NWO has awarded senior researcher Jean-Louis van Gelder a Vidi grant worth 800,000 euros for his ‘future selves’-project. The grant enables him to develop his own innovative line of research and set up his own research group. Individual Vidi grants enable researchers to do research for five years. NWO awards Vidi grants every year.
Crime and Time: How short-term mindsets encourage crime and how the future self can prevent it
Delinquents are generally shortsighted and fail to consider the long-term consequences of their behaviour. This research programme develops and tests a new theory explaining this shortsightedness by integrating sociogenic and individual perspectives on crime. It uses virtual reality and a smartphone-application to instill a future-oriented mindset and reduce delinquent involvement.

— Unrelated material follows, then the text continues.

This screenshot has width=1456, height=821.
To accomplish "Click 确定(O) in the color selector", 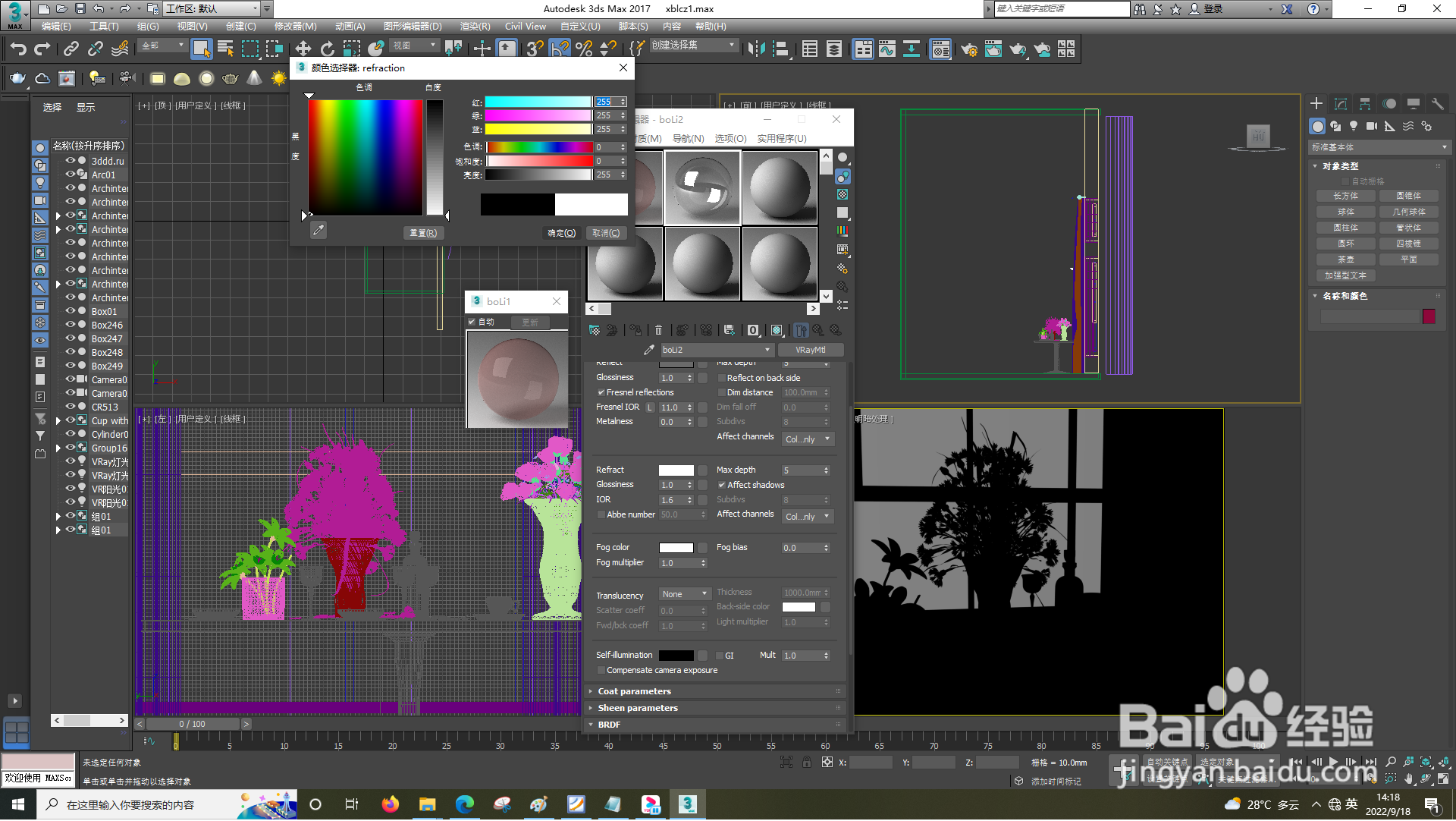I will coord(562,233).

Jean-Louis van Gelder: 'Why are some people more likely to commit crime than others? Answers to this question, which is at the heart of criminology, can be grouped into two broad views. On the one hand, dispositional perspectives argue that stable factors within the individual, such as lack of self-control, lie at the roots of criminal conduct. Sociogenic perspectives, on the other hand, put the locus of study outside the individual and point towards factors such as rough neighbourhoods, parental unemployment, and deviant peers, as the main causes of crime. In spite of ample empirical support for both views, there has been relatively little constructive engagement with each other. Capitalising on my multidisciplinary background and drawing on social psychology and evolutionary theory, I outline a new perspective on criminal behaviour –Time Frame Theory (TFT)– that integrates both views. TFT is premised on the idea that short-term mindsets encourage crime and specifies how both individual dispositions and sociogenic variables can encourage such mindsets. I test this theory using a combination of longitudinal research and behavioural field experiments. Besides mending the current theoretical disconnect in criminology and providing the basis for a common paradigm, the proposed research programme goes a step further by using TFT as the basis for a behavioural intervention to reduce crime. Building on recent pilot research, I use state-of-the-art virtual reality technology in combination with a smartphone application to instill a future-oriented mindset in offenders. I am convinced that this combination of novel theory and innovative methodology can lead not only to a breakthrough in our understanding of delinquency but can also provide a blueprint for a scalable and evidence-based intervention to reduce it.'
NWO Talent Scheme
Vidi is aimed at experienced researchers who have carried out successful research for a number of years after obtaining their PhDs. Together with Veni and Vici, Vidi is part of the NWO Talent Scheme. Researchers in the NWO Talent Scheme are free to submit their own subject for funding. NWO thus encourages curiosity-driven and innovative research. NWO selects researchers based on the quality of the researcher, the innovative character of the research, the expected scientific impact of the research proposal and the possibilities for knowledge use.